**Challenge**
Repeat the lines of the records that follow verbatim, beginning with the line containing "Task: Select the" and ending with the line containing "Looking at the screenshot, I should [375, 1188].", both included.

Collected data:
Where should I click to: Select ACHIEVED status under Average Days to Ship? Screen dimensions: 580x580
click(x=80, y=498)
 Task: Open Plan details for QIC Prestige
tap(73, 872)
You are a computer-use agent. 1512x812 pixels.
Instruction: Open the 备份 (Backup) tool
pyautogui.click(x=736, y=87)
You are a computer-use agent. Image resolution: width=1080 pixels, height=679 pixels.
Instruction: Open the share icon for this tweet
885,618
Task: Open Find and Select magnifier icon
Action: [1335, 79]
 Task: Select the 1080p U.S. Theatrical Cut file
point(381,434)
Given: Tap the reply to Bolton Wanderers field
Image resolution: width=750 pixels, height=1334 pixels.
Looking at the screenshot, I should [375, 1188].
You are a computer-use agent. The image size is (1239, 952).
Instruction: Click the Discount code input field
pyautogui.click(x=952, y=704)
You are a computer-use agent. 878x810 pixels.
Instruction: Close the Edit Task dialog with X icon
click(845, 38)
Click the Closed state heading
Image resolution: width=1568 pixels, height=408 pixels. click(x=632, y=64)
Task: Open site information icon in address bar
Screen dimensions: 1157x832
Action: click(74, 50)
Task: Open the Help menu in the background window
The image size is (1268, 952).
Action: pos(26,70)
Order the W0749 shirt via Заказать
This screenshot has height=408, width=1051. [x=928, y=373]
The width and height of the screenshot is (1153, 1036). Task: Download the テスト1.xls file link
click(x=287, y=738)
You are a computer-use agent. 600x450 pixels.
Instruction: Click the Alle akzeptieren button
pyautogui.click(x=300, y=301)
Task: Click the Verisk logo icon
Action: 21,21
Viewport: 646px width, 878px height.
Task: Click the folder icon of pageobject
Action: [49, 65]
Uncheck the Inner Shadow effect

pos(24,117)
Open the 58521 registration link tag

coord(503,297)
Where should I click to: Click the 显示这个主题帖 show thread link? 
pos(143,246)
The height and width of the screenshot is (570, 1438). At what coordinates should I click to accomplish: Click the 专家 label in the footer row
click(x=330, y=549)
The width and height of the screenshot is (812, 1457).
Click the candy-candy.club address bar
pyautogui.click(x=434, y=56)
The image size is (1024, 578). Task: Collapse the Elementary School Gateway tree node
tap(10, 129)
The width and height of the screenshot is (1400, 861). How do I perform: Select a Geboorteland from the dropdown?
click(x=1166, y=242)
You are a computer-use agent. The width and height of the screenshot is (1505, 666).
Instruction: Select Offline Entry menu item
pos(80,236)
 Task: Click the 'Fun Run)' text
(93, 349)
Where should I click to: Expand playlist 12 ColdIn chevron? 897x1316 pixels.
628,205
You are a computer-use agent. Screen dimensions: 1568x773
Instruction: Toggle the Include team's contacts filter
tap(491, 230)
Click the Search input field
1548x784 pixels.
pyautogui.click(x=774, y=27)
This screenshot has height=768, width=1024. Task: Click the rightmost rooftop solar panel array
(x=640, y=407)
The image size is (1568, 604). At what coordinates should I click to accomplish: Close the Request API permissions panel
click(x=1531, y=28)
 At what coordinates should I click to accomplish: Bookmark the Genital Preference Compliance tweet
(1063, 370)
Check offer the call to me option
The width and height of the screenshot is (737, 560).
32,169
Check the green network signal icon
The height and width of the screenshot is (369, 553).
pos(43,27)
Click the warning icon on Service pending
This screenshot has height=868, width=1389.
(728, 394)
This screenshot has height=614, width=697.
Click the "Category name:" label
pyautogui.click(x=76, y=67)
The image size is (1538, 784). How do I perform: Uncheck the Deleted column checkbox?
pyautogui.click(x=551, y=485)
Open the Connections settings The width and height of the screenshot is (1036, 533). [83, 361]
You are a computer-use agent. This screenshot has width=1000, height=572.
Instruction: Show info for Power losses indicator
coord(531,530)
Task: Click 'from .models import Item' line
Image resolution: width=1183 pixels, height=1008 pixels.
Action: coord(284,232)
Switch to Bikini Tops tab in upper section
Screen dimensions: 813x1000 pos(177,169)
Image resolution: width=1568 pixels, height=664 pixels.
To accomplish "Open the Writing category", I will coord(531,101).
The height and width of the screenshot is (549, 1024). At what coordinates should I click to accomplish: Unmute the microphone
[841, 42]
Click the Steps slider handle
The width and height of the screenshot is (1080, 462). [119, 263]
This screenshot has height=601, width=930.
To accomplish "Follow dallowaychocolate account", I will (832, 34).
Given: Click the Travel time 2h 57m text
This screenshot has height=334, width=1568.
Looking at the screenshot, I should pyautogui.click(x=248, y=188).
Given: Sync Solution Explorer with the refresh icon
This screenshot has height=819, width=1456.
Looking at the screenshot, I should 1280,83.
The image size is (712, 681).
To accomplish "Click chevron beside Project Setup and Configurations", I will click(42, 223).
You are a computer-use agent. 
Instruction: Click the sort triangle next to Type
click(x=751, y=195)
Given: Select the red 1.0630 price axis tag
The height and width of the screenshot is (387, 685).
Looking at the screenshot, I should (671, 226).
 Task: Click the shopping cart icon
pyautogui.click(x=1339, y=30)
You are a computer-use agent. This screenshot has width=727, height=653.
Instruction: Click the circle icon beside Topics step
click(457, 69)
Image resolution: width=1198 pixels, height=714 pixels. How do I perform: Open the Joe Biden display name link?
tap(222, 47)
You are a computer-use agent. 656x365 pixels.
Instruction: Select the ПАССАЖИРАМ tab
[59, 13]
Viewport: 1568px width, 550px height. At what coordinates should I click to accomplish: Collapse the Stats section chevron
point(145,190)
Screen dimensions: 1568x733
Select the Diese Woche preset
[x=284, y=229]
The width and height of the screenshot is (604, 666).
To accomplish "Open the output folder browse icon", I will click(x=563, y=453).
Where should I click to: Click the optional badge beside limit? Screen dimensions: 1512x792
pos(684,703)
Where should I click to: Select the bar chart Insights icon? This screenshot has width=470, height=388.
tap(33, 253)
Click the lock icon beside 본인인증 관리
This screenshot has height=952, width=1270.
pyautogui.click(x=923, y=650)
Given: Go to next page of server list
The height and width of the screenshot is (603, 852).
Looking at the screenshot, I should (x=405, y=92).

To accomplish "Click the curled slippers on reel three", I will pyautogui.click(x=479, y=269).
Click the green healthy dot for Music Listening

**Written solution**
 Task: Select the 1080p U.S. Theatrical Cut file
point(381,434)
Given: Tap the reply to Bolton Wanderers field
Image resolution: width=750 pixels, height=1334 pixels.
Looking at the screenshot, I should [375, 1188].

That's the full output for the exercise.